Anonymous wrote:Fun anecdote:
My DH begged to be realized from the then-newer FCPS GT program because he didn’t like being separated from his friends (this was when the program was pull out and after school) but most importantly, he told his parents that he just wanted to be a “normal kid without extra homework!”
So, he quit by I think 5th grade.
Anonymous wrote:Yes, kids leave AAP, typically because the math is too hard. The moms typically say "Oh, he was principal placed and we decided the regular classroom was the better place for him after all"
Anonymous wrote:Anonymous wrote:Anonymous wrote:Anonymous wrote:Anonymous wrote:Bad decision. Your kid is going to lose out on a quality peer group forever. Even if they never see the people again, it shapes their development early on.
See this mom. The perfect example of a mom whose child doesn't belong in AAP but she refuses to let him/her out. Child is trapped and their life is hell for all of ES and MS. Poor child.
But do these kids really exist? (I mean, kids who are hating AAP and the environment but their hypercompetitive parent forces them to continue??)
Not AAP related but similar. I graded AP exams when I was in grad school, great money for an intense week of grading. There were a good number of exams that only had written in them “I am only here because my parents made me.” Many of those had some impolite comments about their parents following the statement. It was surprising to me how many students took AP classes and the exam because they had to.

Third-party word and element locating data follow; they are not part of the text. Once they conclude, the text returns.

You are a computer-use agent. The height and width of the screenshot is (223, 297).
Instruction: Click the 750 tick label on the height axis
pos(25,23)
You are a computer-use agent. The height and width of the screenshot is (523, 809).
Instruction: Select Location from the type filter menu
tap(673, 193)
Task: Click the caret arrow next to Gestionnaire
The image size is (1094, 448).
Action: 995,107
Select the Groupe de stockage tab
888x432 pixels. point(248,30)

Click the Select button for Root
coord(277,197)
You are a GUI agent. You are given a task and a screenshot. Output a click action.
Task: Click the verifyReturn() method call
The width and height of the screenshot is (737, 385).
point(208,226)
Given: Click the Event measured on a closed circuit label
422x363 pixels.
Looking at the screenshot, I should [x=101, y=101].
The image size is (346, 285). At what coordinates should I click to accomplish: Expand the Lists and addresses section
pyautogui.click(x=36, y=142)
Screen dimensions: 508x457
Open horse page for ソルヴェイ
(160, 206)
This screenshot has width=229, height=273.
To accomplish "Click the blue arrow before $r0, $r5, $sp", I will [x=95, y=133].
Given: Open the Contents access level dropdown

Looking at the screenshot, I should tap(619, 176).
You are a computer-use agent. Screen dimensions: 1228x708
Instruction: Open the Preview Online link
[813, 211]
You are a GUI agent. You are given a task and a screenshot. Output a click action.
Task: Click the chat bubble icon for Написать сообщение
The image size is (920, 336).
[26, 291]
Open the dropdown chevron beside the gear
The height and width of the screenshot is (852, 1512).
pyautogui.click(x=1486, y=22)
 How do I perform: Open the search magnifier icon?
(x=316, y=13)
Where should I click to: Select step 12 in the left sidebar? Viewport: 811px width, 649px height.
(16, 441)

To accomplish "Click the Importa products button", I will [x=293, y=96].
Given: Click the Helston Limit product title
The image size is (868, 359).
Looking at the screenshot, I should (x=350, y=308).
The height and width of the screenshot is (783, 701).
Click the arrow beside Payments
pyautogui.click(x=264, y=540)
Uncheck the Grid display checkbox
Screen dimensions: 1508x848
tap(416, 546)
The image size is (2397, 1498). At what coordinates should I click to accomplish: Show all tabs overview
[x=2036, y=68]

While AAP is not AP, I am sure that there are kids in AAP who would rather be at their base school with friends in gen ed or in gen ed if their school has LLIV. I know that there are kids in Algebra 1 H in 7th grade because their parents made them. I know kids who were at RSM because their parents made them attend to make sure that they made it into Algebra 1 H in 7th grade. Plenty of parents force their kids into classes and programs that the kids don’t want to be in.
This is why I suspect that there are kids who intentionally bomb the TJ essays so that they have an out for not attending TJ. They don’t really want to go and their parents made them. By bombing the essay or writing “I don’t want to go” they get their way and can let their parents complain about their not being accepted.
This is interesting, but why would they intentionally bomb the AP exams? Just to rebel against their controlling parents?
Anonymous wrote:Anonymous wrote:Anonymous wrote:Anonymous wrote:Bad decision. Your kid is going to lose out on a quality peer group forever. Even if they never see the people again, it shapes their development early on.
See this mom. The perfect example of a mom whose child doesn't belong in AAP but she refuses to let him/her out. Child is trapped and their life is hell for all of ES and MS. Poor child.
But do these kids really exist? (I mean, kids who are hating AAP and the environment but their hypercompetitive parent forces them to continue??)
Not AAP related but similar. I graded AP exams when I was in grad school, great money for an intense week of grading. There were a good number of exams that only had written in them “I am only here because my parents made me.” Many of those had some impolite comments about their parents following the statement. It was surprising to me how many students took AP classes and the exam because they had to.
While AAP is not AP, I am sure that there are kids in AAP who would rather be at their base school with friends in gen ed or in gen ed if their school has LLIV. I know that there are kids in Algebra 1 H in 7th grade because their parents made them. I know kids who were at RSM because their parents made them attend to make sure that they made it into Algebra 1 H in 7th grade. Plenty of parents force their kids into classes and programs that the kids don’t want to be in.
This is why I suspect that there are kids who intentionally bomb the TJ essays so that they have an out for not attending TJ. They don’t really want to go and their parents made them. By bombing the essay or writing “I don’t want to go” they get their way and can let their parents complain about their not being accepted.